4ac8f3e verified 4 months ago

3.78 kB

	<!--Copyright 2024 The HuggingFace Team. All rights reserved.

	Licensed under the Apache License, Version 2.0 (the "License"); you may not use this file except in compliance with
	the License. You may obtain a copy of the License at

	http://www.apache.org/licenses/LICENSE-2.0

	Unless required by applicable law or agreed to in writing, software distributed under the License is distributed on
	an "AS IS" BASIS, WITHOUT WARRANTIES OR CONDITIONS OF ANY KIND, either express or implied. See the License for the
	specific language governing permissions and limitations under the License.
	-->

	# Metal Performance Shaders (MPS)

	🤗 Diffusers is compatible with Apple silicon (M1/M2 chips) using the PyTorch [`mps`](https://pytorch.org/docs/stable/notes/mps.html) device, which uses the Metal framework to leverage the GPU on MacOS devices. You'll need to have:

	- macOS computer with Apple silicon (M1/M2) hardware
	- macOS 12.6 or later (13.0 or later recommended)
	- arm64 version of Python
	- [PyTorch 2.0](https://pytorch.org/get-started/locally/) (recommended) or 1.13 (minimum version supported for `mps`)

	The `mps` backend uses PyTorch's `.to()` interface to move the Stable Diffusion pipeline on to your M1 or M2 device:

	```python
	from diffusers import DiffusionPipeline

	pipe = DiffusionPipeline.from_pretrained("runwayml/stable-diffusion-v1-5")
	pipe = pipe.to("mps")

	# Recommended if your computer has < 64 GB of RAM
	pipe.enable_attention_slicing()

	prompt = "a photo of an astronaut riding a horse on mars"
	image = pipe(prompt).images[0]
	image
	```

	<Tip warning={true}>

	Generating multiple prompts in a batch can [crash](https://github.com/huggingface/diffusers/issues/363) or fail to work reliably. We believe this is related to the [`mps`](https://github.com/pytorch/pytorch/issues/84039) backend in PyTorch. While this is being investigated, you should iterate instead of batching.

	</Tip>

	If you're using PyTorch 1.13, you need to "prime" the pipeline with an additional one-time pass through it. This is a temporary workaround for an issue where the first inference pass produces slightly different results than subsequent ones.

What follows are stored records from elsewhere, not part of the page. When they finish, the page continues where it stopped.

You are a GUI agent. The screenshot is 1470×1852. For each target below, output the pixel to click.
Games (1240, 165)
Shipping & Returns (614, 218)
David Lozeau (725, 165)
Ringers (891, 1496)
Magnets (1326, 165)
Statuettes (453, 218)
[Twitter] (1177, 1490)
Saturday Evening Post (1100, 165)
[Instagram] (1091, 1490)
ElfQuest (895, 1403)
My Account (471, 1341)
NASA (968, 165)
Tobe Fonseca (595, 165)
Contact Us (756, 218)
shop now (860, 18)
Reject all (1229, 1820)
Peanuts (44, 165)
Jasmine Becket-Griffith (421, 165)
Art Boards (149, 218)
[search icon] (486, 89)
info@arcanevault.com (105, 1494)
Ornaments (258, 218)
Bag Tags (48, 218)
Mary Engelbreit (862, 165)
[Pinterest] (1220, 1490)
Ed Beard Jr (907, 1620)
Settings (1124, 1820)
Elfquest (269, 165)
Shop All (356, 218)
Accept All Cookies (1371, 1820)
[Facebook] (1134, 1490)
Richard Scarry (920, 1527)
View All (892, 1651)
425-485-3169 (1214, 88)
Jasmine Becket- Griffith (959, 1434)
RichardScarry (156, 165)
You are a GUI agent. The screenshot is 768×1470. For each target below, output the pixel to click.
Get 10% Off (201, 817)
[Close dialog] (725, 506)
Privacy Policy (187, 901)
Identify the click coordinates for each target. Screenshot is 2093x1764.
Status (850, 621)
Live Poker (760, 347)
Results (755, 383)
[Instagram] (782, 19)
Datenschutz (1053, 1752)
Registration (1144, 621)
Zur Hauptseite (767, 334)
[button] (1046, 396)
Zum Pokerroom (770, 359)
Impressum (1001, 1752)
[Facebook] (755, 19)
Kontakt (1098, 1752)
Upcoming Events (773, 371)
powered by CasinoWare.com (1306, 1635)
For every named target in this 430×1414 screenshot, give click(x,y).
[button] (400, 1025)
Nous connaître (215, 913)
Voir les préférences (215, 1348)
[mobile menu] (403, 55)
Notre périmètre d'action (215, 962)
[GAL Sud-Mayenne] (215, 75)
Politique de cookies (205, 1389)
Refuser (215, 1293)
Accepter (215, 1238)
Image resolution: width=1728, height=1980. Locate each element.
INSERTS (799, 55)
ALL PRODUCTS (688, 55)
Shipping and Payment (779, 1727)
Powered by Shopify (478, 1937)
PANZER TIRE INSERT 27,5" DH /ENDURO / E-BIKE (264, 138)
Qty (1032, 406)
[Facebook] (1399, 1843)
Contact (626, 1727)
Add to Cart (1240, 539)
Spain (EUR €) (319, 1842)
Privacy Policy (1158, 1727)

You only need to do this pass once, and after just one inference step you can discard the result.

	```diff
	from diffusers import DiffusionPipeline

	pipe = DiffusionPipeline.from_pretrained("runwayml/stable-diffusion-v1-5").to("mps")
	pipe.enable_attention_slicing()

	prompt = "a photo of an astronaut riding a horse on mars"
	# First-time "warmup" pass if PyTorch version is 1.13
	+ _ = pipe(prompt, num_inference_steps=1)

	# Results match those from the CPU device after the warmup pass.
	image = pipe(prompt).images[0]
	```

	## Troubleshoot

	M1/M2 performance is very sensitive to memory pressure. When this occurs, the system automatically swaps if it needs to which significantly degrades performance.

	To prevent this from happening, we recommend attention slicing to reduce memory pressure during inference and prevent swapping. This is especially relevant if your computer has less than 64GB of system RAM, or if you generate images at non-standard resolutions larger than 512×512 pixels. Call the [`~DiffusionPipeline.enable_attention_slicing`] function on your pipeline:

	```py
	from diffusers import DiffusionPipeline
	import torch

	pipeline = DiffusionPipeline.from_pretrained("runwayml/stable-diffusion-v1-5", torch_dtype=torch.float16, variant="fp16", use_safetensors=True).to("mps")
	pipeline.enable_attention_slicing()
	```

	Attention slicing performs the costly attention operation in multiple steps instead of all at once. It usually improves performance by ~20% in computers without universal memory, but we've observed better performance in most Apple silicon computers unless you have 64GB of RAM or more.